**What needs to be done:** Having located the line with "The image size", repeat it and all remaining lines of the records exactly. Pictures do not belong in the answer.

Saved entries:
○ ○ ○

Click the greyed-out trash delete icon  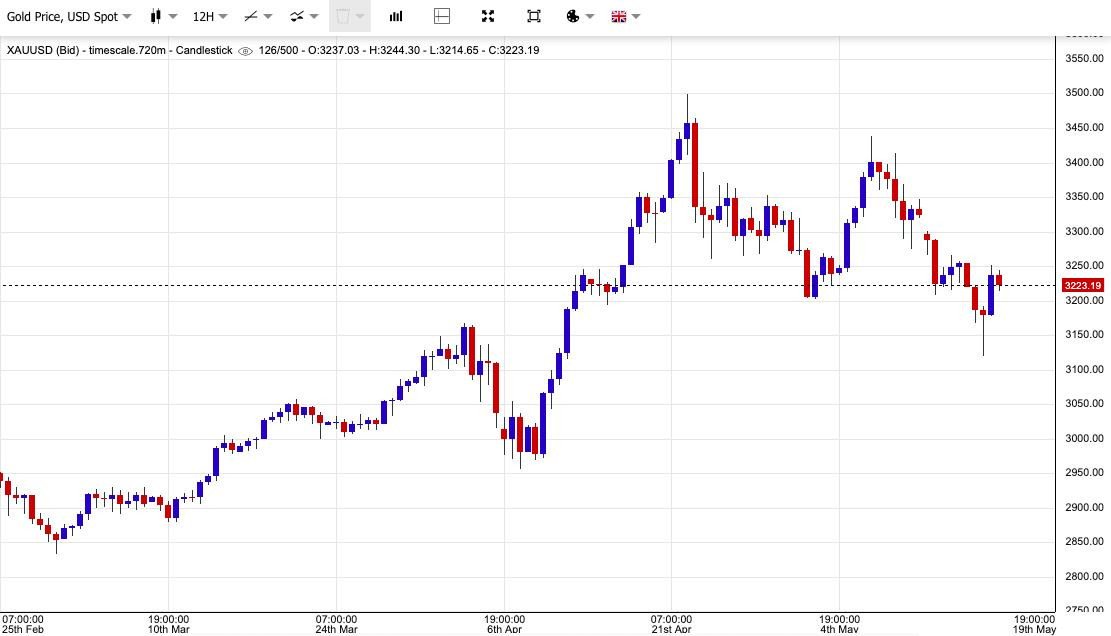coord(343,16)
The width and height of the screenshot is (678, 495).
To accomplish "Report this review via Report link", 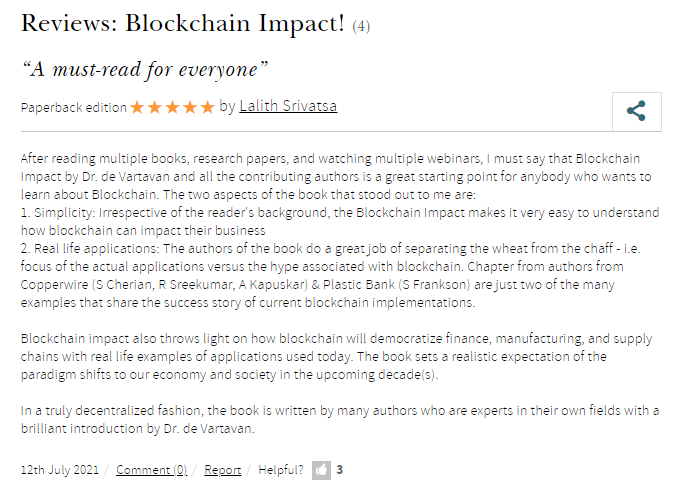I will pos(223,469).
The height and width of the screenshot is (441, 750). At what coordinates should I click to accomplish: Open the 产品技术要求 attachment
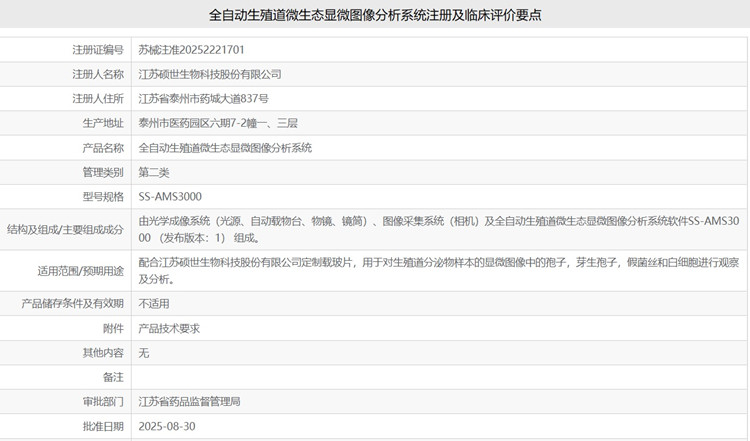[170, 328]
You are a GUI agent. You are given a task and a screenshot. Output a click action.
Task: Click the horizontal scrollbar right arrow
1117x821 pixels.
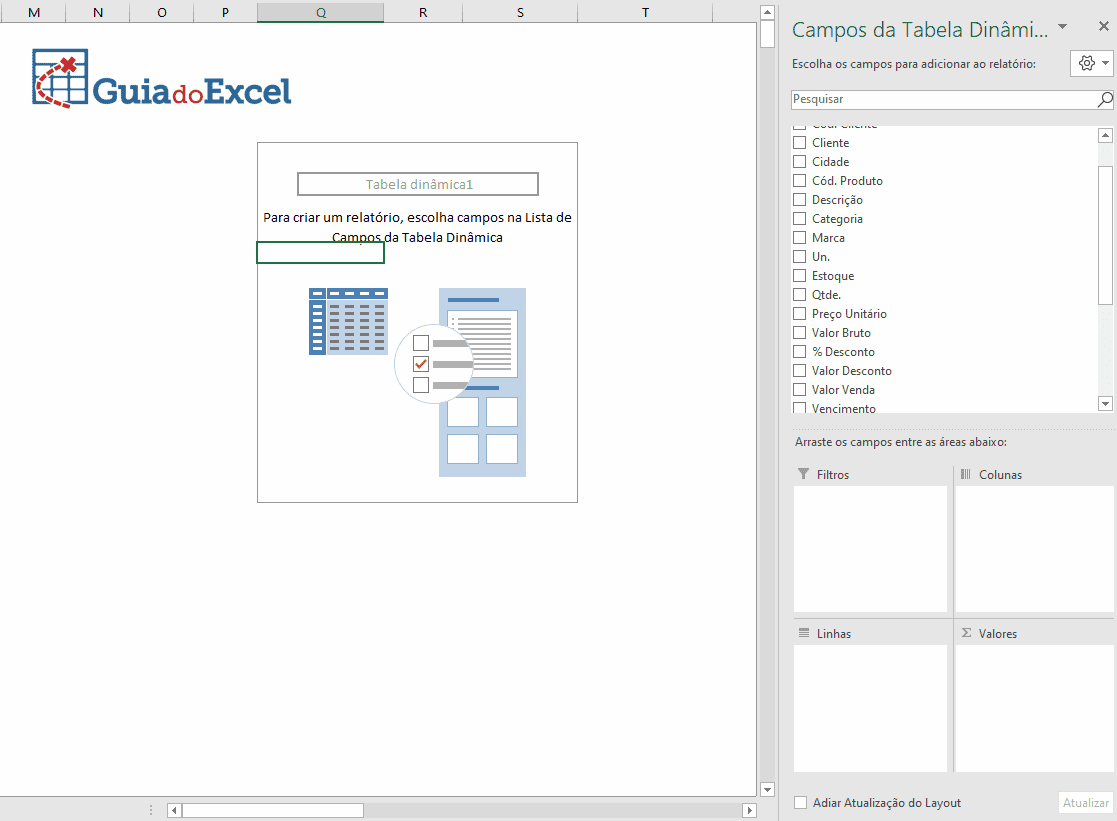[x=749, y=810]
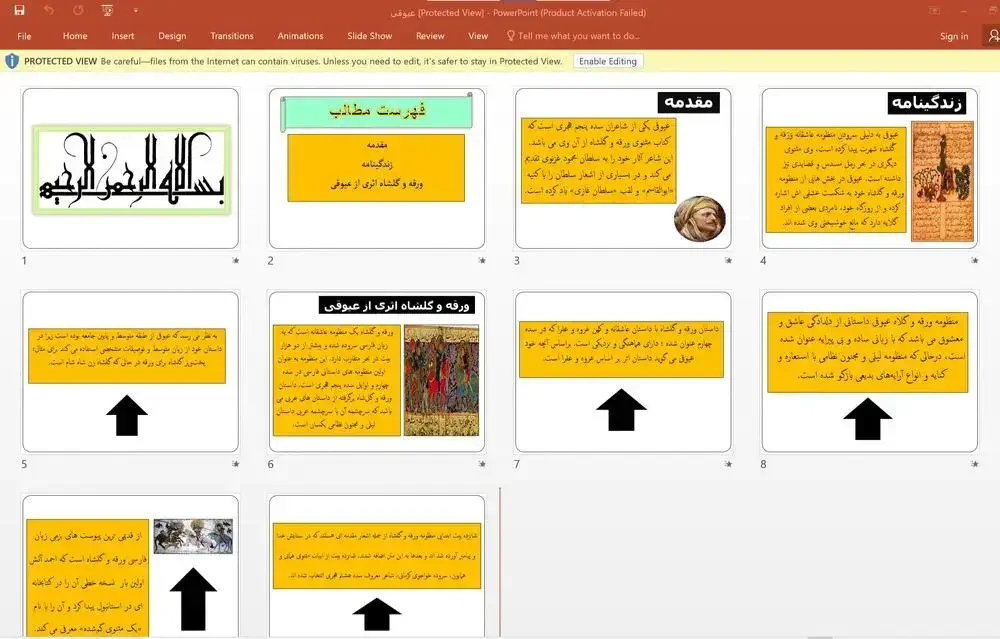Open the Review ribbon tab

coord(430,36)
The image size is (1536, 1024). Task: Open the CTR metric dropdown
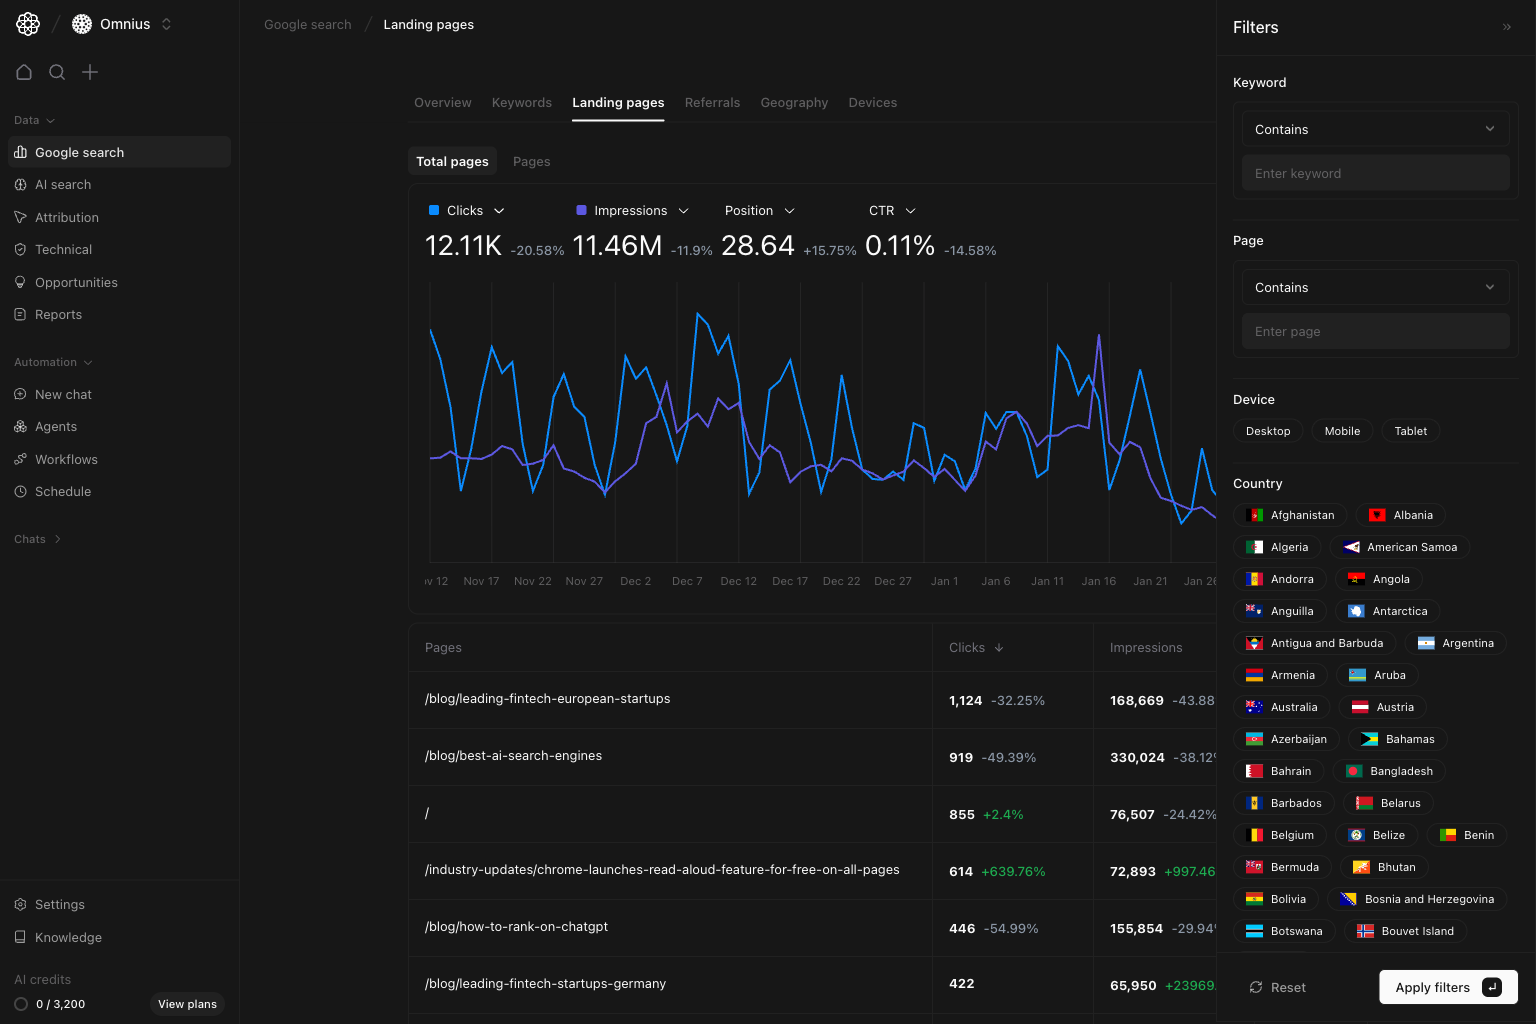[x=891, y=211]
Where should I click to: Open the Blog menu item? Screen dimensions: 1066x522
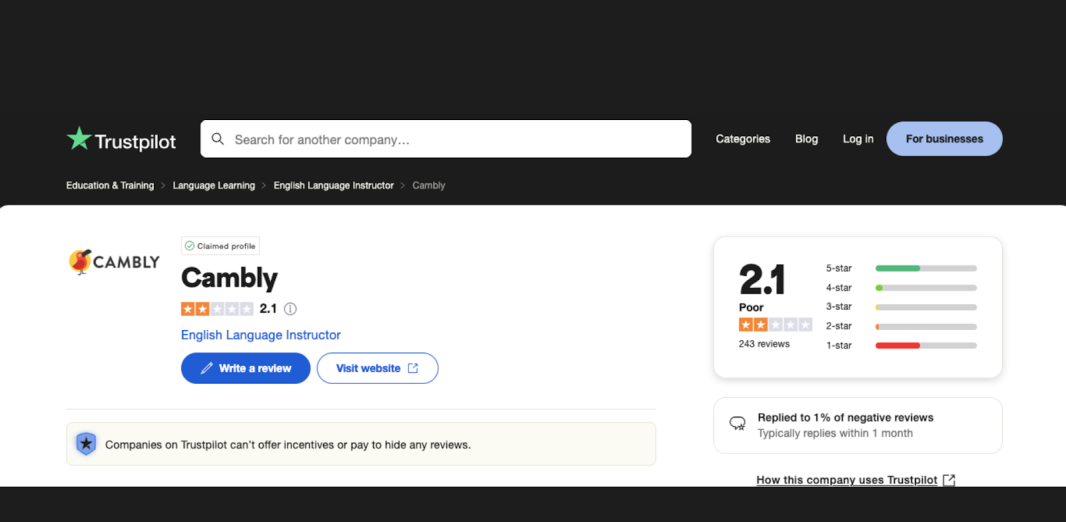806,139
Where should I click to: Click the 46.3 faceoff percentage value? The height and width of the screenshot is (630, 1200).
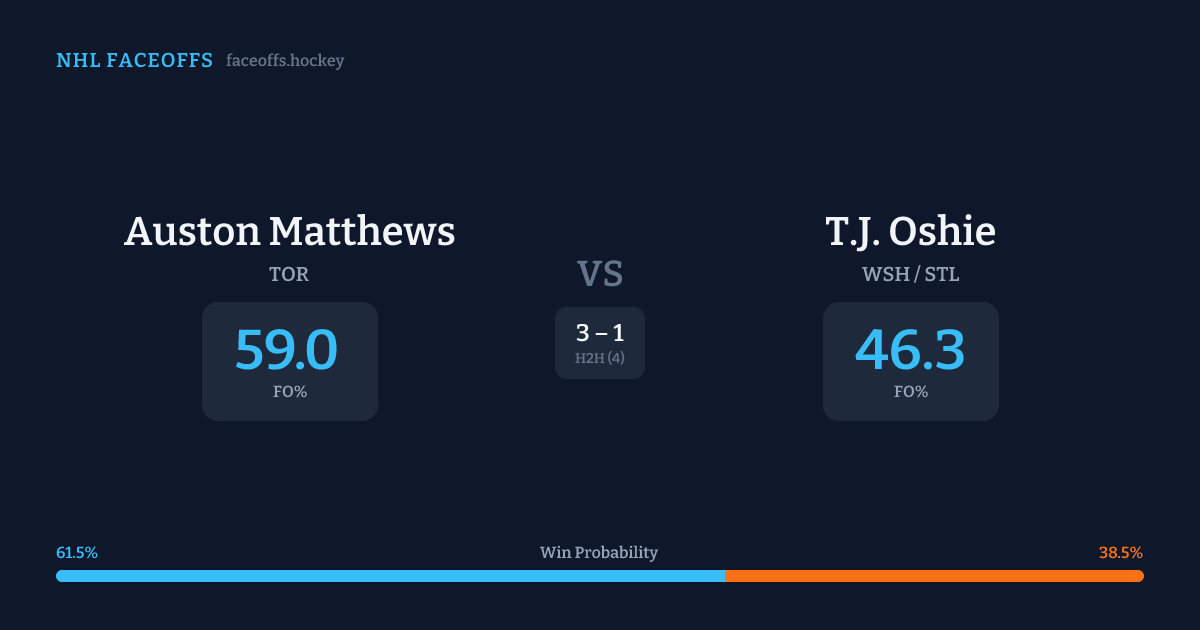910,350
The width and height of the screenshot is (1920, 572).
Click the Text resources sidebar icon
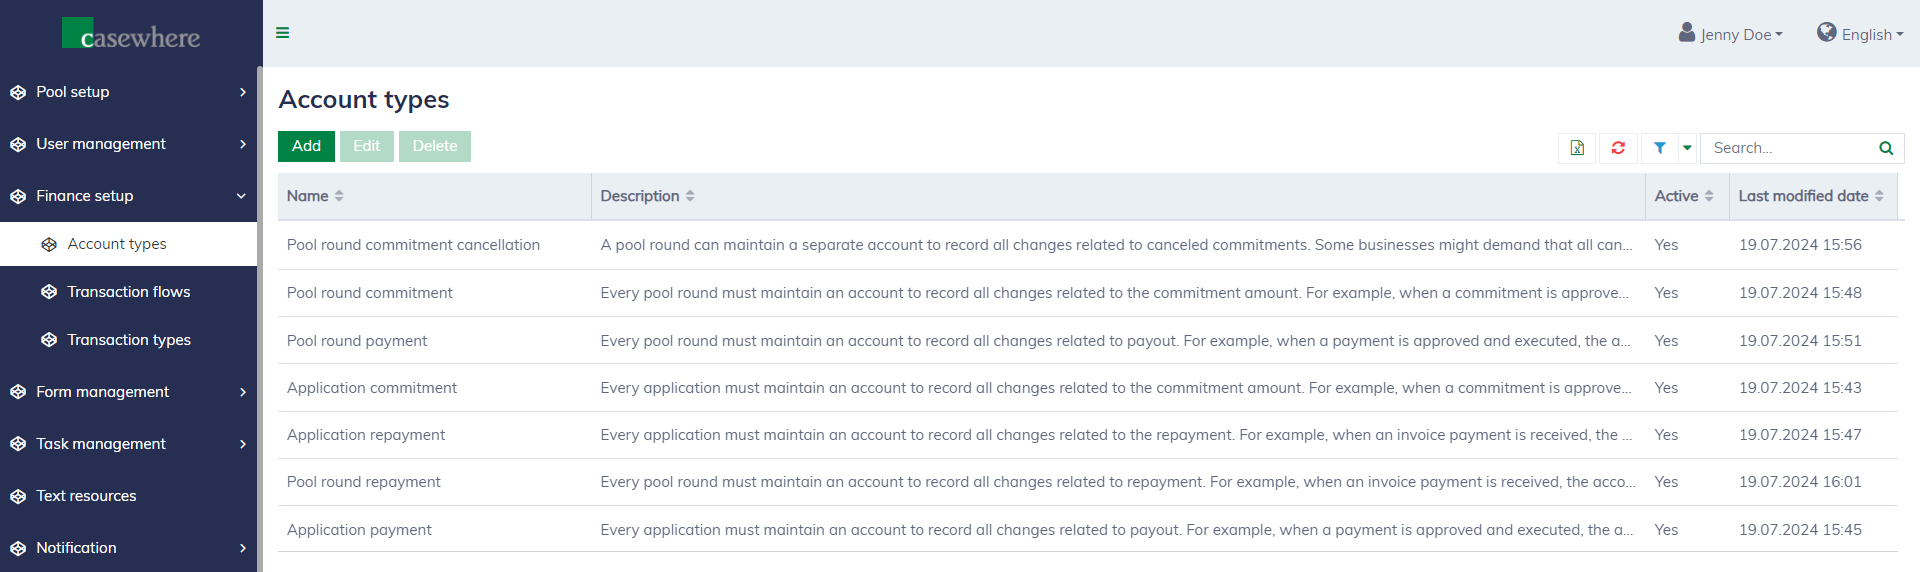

○ ○ ○

**Your response:**
The image size is (1536, 1024). Task: Open the CTR metric dropdown
[x=891, y=211]
Where should I click to: Open the Blog menu item? Screen dimensions: 1066x522
806,139
Where should I click to: Click the 46.3 faceoff percentage value? The height and width of the screenshot is (630, 1200).
910,350
The width and height of the screenshot is (1920, 572).
Click the Text resources sidebar icon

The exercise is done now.